Hacker Newsnew | past | comments | ask | show | jobs | submitlogin

Gold is short term volatile as well. Long term average is all that matters to be an effective value store. Its like a more volatile gold right now through price discovery.


Gold is also a poor place to put your money. The long term average is both volatile and underperforms most indexes.

https://www.macrotrends.net/1333/historical-gold-prices-100-...


Gold is not in price discovery because its been around for so long and already had its ETF moment (which is why its stagnated since that massive run). But gold has always performed cyclically. Long term (very long term) its done quite well. Not my cup of tea but it had its place. Going forward I expect btc will disrupt it and flip its value (JPM making the same call).


Over the last 100 years, you'd have done significantly better by putting your money into an index fund -- and had less volatility. As far as I can tell, gold is just a lousy place to keep your money.

What kind of long term are you talking about?


I agree with you in theory. However, over the course of 100yrs you also need to worry about entire countries disappearing. If your index fund is denominated in the wrong currency, held by the wrong custodian, or has too many companies based in falling countries, you might be in trouble. Meanwhile, Gold has survived a thousand generations.

In a hundred years, there can be wars, reparations, and lots of damage to equity.

I think some distinction should be made on store of value (win for gold) vs asset appreciation (win for stocks), especially once you start talking about 100years.

━━━━━━━━━━━━━━━━━━━━

Reproduce the passage of the gold discussion starting with "I agree with" and going on through "talking about 100years.", switching "custodian" to "broker".

━━━━━━━━━━━━━━━━━━━━

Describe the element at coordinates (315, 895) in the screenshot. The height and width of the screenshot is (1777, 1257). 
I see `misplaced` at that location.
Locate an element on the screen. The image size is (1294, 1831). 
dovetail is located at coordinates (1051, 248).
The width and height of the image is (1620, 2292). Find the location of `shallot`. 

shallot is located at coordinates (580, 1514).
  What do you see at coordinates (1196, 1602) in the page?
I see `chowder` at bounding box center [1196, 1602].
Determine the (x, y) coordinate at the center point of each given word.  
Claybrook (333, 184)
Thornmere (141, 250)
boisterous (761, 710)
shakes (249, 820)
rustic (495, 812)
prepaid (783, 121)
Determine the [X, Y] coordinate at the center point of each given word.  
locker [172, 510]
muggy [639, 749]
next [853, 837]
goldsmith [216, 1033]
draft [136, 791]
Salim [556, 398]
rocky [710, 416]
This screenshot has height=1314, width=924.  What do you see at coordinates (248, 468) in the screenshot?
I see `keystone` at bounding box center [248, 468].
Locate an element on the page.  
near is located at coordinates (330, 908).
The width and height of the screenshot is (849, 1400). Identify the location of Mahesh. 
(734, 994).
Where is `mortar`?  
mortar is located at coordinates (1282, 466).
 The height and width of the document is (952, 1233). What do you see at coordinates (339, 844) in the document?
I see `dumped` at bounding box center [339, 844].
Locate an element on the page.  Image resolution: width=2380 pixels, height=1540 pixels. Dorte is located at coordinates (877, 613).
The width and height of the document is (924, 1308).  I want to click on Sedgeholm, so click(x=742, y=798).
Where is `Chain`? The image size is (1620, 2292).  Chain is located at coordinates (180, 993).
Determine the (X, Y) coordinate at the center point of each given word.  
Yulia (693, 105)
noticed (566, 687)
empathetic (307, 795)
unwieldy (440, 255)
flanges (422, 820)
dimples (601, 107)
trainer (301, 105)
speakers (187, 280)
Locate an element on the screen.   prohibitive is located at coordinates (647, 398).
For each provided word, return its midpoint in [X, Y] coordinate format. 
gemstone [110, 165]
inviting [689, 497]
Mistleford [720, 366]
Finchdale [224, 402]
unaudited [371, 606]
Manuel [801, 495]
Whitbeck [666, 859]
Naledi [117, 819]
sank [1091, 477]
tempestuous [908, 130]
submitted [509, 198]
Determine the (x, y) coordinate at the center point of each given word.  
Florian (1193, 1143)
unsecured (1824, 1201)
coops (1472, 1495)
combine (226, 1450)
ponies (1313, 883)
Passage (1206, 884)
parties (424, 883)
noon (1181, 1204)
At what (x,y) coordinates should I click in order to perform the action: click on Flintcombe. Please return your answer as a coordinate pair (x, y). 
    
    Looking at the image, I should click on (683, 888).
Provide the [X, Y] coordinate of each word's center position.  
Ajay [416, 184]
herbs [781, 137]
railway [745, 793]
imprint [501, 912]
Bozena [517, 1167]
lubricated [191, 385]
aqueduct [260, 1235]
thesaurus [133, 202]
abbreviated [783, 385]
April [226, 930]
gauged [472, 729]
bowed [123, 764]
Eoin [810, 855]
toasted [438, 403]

━━━━━━━━━━━━━━━━━━━━

EXERCISE RESPONSE:
I agree with you in theory. However, over the course of 100yrs you also need to worry about entire countries disappearing. If your index fund is denominated in the wrong currency, held by the wrong broker, or has too many companies based in falling countries, you might be in trouble. Meanwhile, Gold has survived a thousand generations.

In a hundred years, there can be wars, reparations, and lots of damage to equity.

I think some distinction should be made on store of value (win for gold) vs asset appreciation (win for stocks), especially once you start talking about 100years.